*Task item*
Tally the lines of the data that include the word "computer". Only the number is to be returned.

*Information*
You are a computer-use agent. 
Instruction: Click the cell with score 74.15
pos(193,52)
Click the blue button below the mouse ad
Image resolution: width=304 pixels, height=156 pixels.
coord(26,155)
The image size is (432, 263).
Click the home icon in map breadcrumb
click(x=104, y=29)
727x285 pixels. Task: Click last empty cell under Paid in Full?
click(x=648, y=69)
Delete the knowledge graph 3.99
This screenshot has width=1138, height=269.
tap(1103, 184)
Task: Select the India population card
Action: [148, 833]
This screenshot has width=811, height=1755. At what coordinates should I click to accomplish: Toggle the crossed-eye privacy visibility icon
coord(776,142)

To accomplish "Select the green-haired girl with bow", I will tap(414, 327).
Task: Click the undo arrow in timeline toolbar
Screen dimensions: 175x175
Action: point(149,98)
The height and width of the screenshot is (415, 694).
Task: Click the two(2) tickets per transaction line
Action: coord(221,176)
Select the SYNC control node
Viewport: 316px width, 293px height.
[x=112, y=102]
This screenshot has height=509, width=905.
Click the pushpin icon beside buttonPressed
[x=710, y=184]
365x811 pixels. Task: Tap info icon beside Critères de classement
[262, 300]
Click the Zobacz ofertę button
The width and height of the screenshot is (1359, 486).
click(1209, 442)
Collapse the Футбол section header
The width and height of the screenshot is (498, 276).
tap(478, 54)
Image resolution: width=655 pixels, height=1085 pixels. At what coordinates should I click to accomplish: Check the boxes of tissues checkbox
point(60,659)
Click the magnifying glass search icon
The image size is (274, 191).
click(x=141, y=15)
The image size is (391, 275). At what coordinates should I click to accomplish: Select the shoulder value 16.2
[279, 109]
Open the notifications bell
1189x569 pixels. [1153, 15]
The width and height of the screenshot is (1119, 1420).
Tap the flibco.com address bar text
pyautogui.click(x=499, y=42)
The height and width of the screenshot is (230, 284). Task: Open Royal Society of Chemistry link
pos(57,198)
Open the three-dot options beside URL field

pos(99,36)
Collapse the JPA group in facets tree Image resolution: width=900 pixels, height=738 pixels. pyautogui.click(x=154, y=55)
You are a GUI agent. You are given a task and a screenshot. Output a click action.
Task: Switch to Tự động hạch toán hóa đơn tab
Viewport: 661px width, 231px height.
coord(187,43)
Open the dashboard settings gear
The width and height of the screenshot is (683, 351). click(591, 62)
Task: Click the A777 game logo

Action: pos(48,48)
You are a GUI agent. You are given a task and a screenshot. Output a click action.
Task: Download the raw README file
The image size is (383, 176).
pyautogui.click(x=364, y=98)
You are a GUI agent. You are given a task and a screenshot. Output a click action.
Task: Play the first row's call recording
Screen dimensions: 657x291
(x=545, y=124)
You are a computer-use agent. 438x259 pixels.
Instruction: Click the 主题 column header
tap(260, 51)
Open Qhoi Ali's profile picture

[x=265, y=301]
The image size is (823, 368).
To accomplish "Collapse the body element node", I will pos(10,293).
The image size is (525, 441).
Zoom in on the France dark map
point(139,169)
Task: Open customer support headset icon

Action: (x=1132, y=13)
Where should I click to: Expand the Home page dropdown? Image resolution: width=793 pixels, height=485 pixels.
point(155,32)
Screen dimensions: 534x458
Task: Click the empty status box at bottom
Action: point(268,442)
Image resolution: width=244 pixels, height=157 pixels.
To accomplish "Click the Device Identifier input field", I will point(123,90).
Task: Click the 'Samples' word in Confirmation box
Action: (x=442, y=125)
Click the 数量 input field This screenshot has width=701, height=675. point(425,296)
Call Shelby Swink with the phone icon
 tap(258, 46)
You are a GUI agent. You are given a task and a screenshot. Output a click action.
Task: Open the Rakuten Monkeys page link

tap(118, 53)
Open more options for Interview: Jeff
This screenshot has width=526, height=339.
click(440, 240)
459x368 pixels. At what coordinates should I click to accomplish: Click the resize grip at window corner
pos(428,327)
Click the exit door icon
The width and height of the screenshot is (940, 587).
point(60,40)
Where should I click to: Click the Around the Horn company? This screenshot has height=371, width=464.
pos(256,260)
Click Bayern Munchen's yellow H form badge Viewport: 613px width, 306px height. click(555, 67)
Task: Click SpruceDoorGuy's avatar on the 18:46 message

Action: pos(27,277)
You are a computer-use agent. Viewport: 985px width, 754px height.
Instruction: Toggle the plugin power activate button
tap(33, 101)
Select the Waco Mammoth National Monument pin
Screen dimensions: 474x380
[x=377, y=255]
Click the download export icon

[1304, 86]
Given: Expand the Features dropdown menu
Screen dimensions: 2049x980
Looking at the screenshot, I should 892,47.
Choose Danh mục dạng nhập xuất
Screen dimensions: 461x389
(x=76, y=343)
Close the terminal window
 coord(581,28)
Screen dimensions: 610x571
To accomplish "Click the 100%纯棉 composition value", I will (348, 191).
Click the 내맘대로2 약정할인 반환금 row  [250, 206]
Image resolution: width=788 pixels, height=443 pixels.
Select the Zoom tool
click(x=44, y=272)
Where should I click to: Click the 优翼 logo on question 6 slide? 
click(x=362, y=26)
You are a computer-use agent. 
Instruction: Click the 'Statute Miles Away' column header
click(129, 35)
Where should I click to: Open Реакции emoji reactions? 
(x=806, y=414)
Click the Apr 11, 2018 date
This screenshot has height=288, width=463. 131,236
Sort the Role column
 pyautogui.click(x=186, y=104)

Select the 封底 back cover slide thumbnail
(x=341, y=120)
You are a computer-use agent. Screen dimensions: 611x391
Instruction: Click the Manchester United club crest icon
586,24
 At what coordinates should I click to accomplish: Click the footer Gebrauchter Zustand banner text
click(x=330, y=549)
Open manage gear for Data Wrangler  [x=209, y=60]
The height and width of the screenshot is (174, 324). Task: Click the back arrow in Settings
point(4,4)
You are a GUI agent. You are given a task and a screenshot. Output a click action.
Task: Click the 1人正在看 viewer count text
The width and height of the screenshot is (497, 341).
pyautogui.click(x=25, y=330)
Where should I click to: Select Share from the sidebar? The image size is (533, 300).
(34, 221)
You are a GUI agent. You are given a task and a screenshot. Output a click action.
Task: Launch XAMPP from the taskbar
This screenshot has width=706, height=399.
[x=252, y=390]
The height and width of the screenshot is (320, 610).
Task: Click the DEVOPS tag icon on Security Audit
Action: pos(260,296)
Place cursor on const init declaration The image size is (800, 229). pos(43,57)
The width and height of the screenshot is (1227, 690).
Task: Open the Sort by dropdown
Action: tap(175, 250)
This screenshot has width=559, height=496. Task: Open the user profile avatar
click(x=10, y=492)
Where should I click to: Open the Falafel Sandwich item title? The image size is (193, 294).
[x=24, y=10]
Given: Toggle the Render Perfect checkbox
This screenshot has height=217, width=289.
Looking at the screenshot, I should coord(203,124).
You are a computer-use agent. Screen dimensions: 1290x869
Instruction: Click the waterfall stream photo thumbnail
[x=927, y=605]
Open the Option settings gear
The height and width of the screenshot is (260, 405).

*Solution*
6